Essentiële en gemengde chirurgische verstrekkingen in ziekenhuizen hebben door het coronavirus al meer dan een jaar achterstand opgelopen. Bij niet-essentiële zorg gaat het al om 4,6 jaar. Dat meldt het Rijksinstituut voor Ziekte- en Invaliditeitsverzekering (Riziv) na een audit.
Om de impact van covid-19 op de verstrekte zorg in ziekenhuizen in te schatten, voert de Dienst Audit Ziekenhuizen, een samenwerking tussen het Riziv, de FOD Volksgezondheid en het Federaal Agentschap voor Geneesmiddelen en Gezondheidsproducten (FAGG) regelmatig audits uit. Hierbij focust het op de opgelopen zorgachterstand en inlooptijd.
In de audit worden drie soorten zorg onderscheiden: essentiële zorg, waarvan het uitstel kan leiden tot substantiële gezondheidsschade voor de patiënt; niet-essentiële zorg, waarvan uitstel leidt tot geen of beperkte gezondheidsschade bij de patiënt; en ten slotte gemengde zorg, die afhankelijk van de context essentieel of niet essentieel kan zijn.
Voor de covid-19-periode van maart 2020 tot en met mei 2021 noteert het Riziv opbouwende achterstanden tijdens de eerste, tweede en derde golf, en inhaalbewegingen tussen de golven in, met een absolute piek in maart 2021.
Chirurgie
De eerste golf (april 2020) kende een grote terugval van essentiële chirurgische verstrekkingen, die de ziekenhuizen tijdens de zomer van 2020 lichtjes inhaalden.
Tijdens de tweede golf (november 2020) zakten de essentiële chirurgische verstrekkingen tot 80 procent ten opzichte van de normale situatie en de niet-essentiële chirurgische verstrekkingen tot 33 procent.
Vanaf december 2020 tot en met maart 2021 was er dan inhaalbeweging. "Op de piek in maart 2021 bedraagt het aantal uitgevoerde essentiële chirurgische verstrekkingen 118 procent ten opzichte van de jaren vóór covid-19. Het aantal niet-essentiële chirurgische verstrekkingen zelfs 127 procent.
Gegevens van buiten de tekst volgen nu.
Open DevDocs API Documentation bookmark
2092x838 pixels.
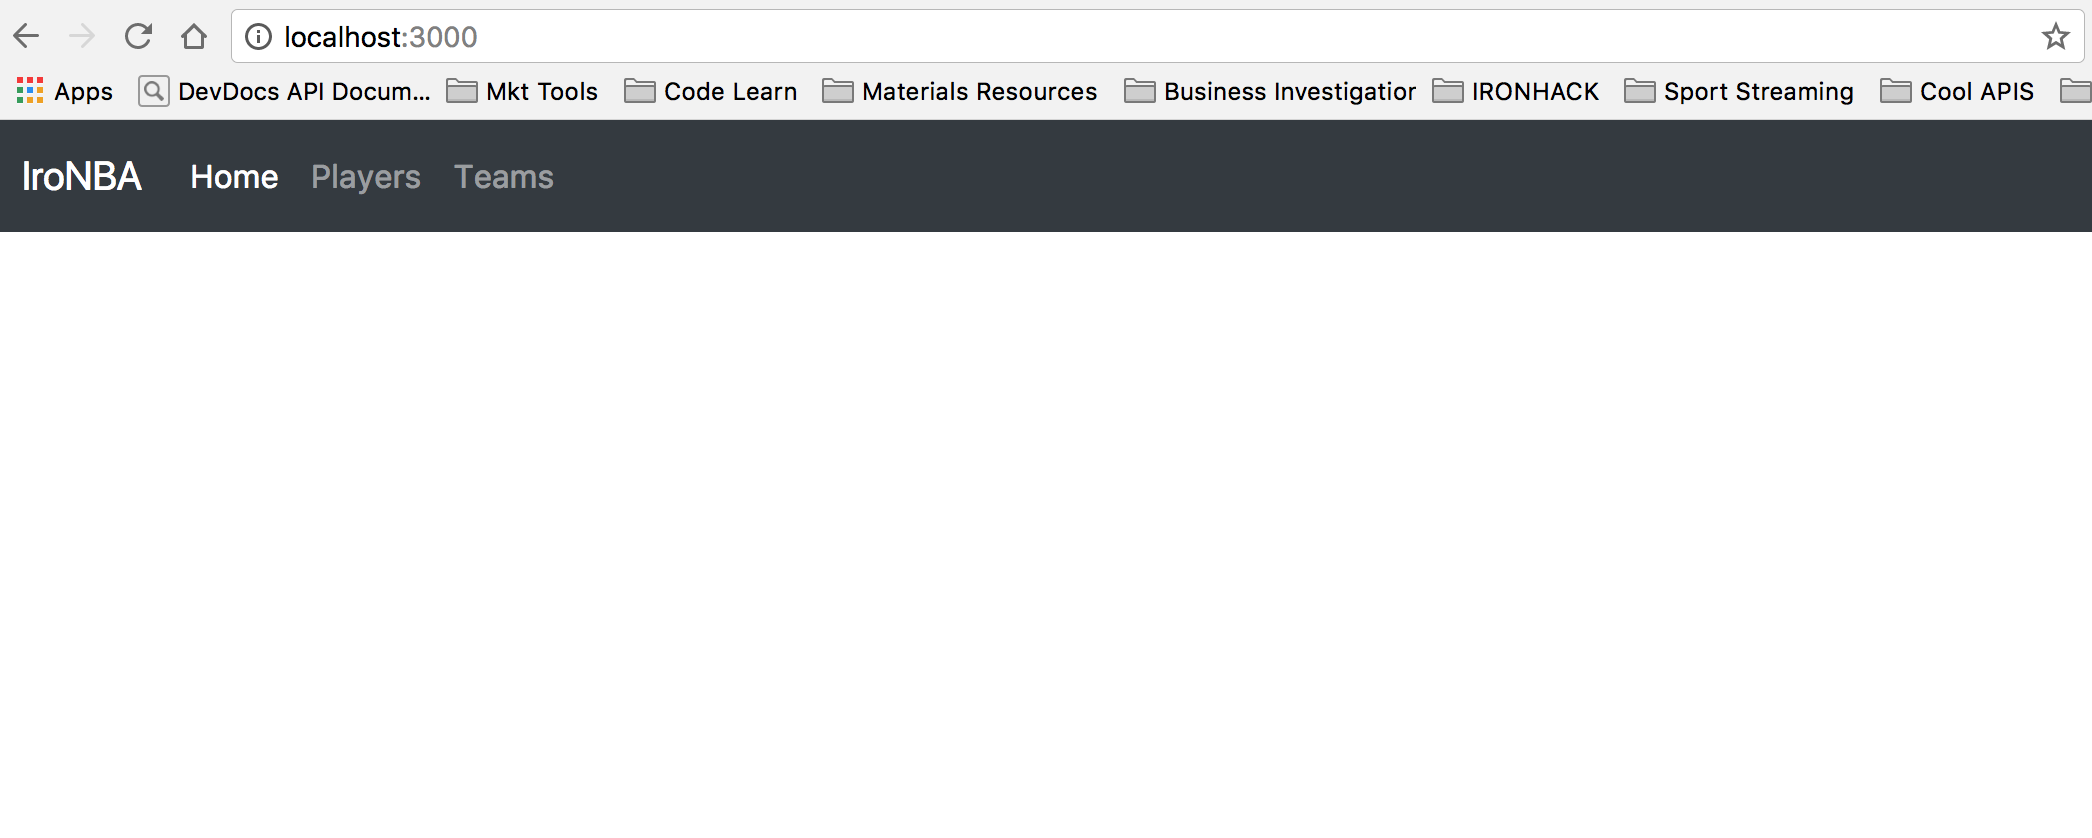[x=285, y=91]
Deze inhaalbeweging is beduidend groter dan die na de eerste golf", klinkt het.
Tijdens de derde golf (april-mei 2021) stagneerde de inhaalbeweging en liepen achterstanden opnieuw op.
In vergelijking met de referentiejaren werd nog 83% van de essentiële prestaties uitgevoerd, en 89% van de niet-essentiële.
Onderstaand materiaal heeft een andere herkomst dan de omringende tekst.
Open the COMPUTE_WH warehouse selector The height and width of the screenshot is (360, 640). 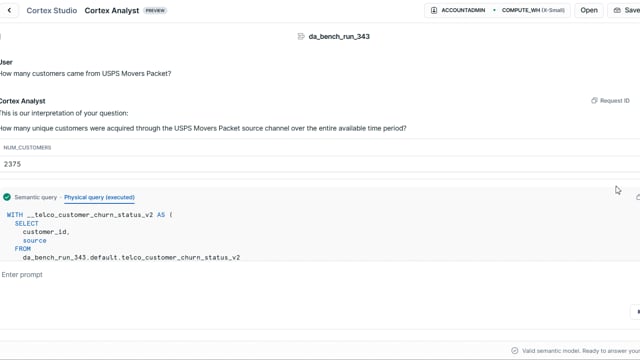tap(533, 10)
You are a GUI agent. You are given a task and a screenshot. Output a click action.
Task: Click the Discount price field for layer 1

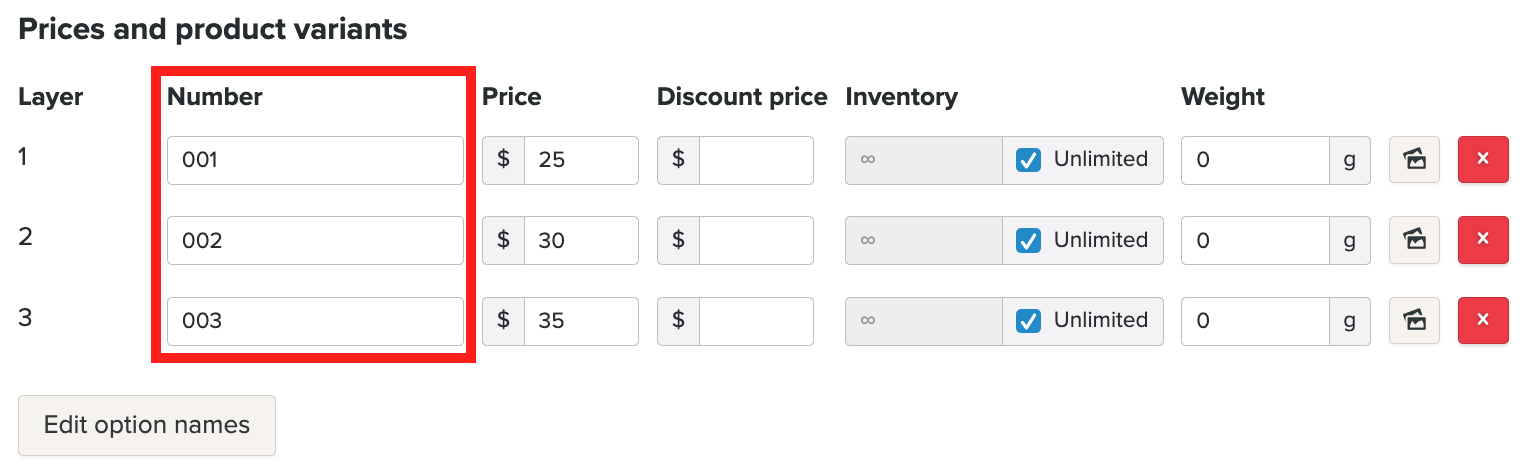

Gelijkaardige analyses tonen aan dat eind mei de meeste disciplines een geaccumuleerde vertraging hadden van 10 tot 15% van hun "normale jaarlijkse productie". Het Riziv stelt de grootste achterstand vast bij vaatheelkunde en NKO-chirurgie (zie verder).
Interne geneeskunde
Grote opgestapelde vertragingen in (21% einde mei) en geriatrie (20% einde mei), waarbij het Riziv geen enkele inhaalbeweging vaststelt.
De vertragingen bij gastro-enterologie (11% eind mei) en neurologie (9% eind mei) verminderden.
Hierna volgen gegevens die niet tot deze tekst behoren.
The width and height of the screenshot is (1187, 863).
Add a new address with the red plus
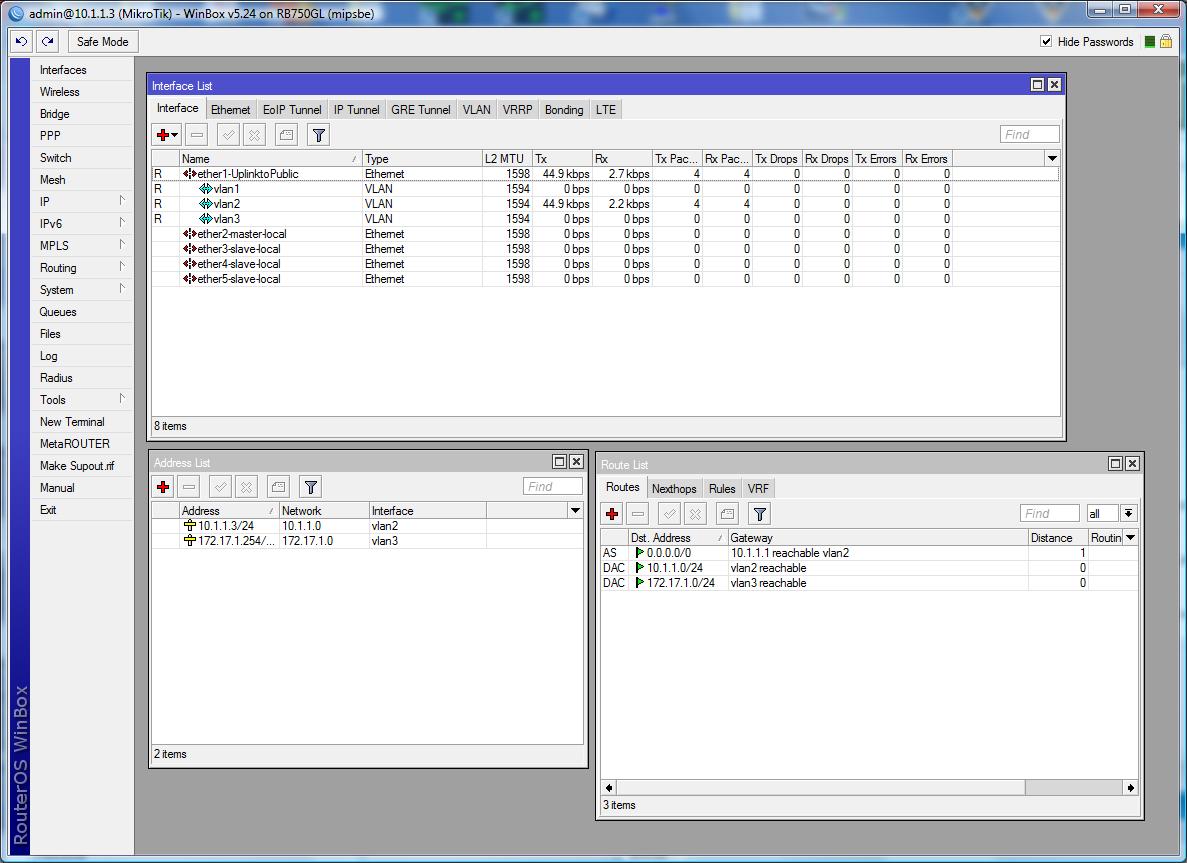pos(162,487)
Positief: de bijna volledige inhaalbeweging bij cardiologie (3% einde mei) en geen vertraging bij oncologie volgens Riziv-gegevens.
Psychiatrie
Vanaf decembre 2020 vermindert de vertraging over het algemeen, maar dat stagneert tijdens de 3de golf.
De achterstand op het vlak van de toezichtshonoraria bij volwassenenpsychiatrie ligt tussen 5 et 9%. In kinderpsychiatrie stelt het Riziv eind mei een gelijkaardig of hoger aantal prestaties vast vergeleken met de vorige pandemieperiode.
Het aantal psychiatrische consultaties in de acute ziekenhuizen loopt 19% vertraging op zonder inhaalbeweging.
Vaatheelkunde en NKO-heelkunde vooral
"Vooral de vaatheelkunde (28 procent) en de neus-keel-oorheelkunde (40 procent) hebben hoge zorgachterstanden en tonen nog geen inhaaltrend", aldus het Riziv. Wel zitten daar een aantal verstrekkingen bij die gekend zijn voor hun "overuse". Dit wil zeggen dat niet al deze verstrekkingen volledig dienen ingehaald te worden.
"We schatten dat voor het inhalen van alle essentiële en gemengde chirurgische verstrekkingen er 1,2 jaar nodig zal zijn. Van de niet-essentiële zorg gaat het om 4,6 jaar, de inhaal van 'overuse' inbegrepen", luidt het.
Om de raming van de inlooptijden te kunnen maken, werd een scenario gehanteerd waarbij gemiddeld 5 procent extra capaciteit, deels via een hogere efficiëntie, ten opzichte van 2019 kan worden vrijgemaakt.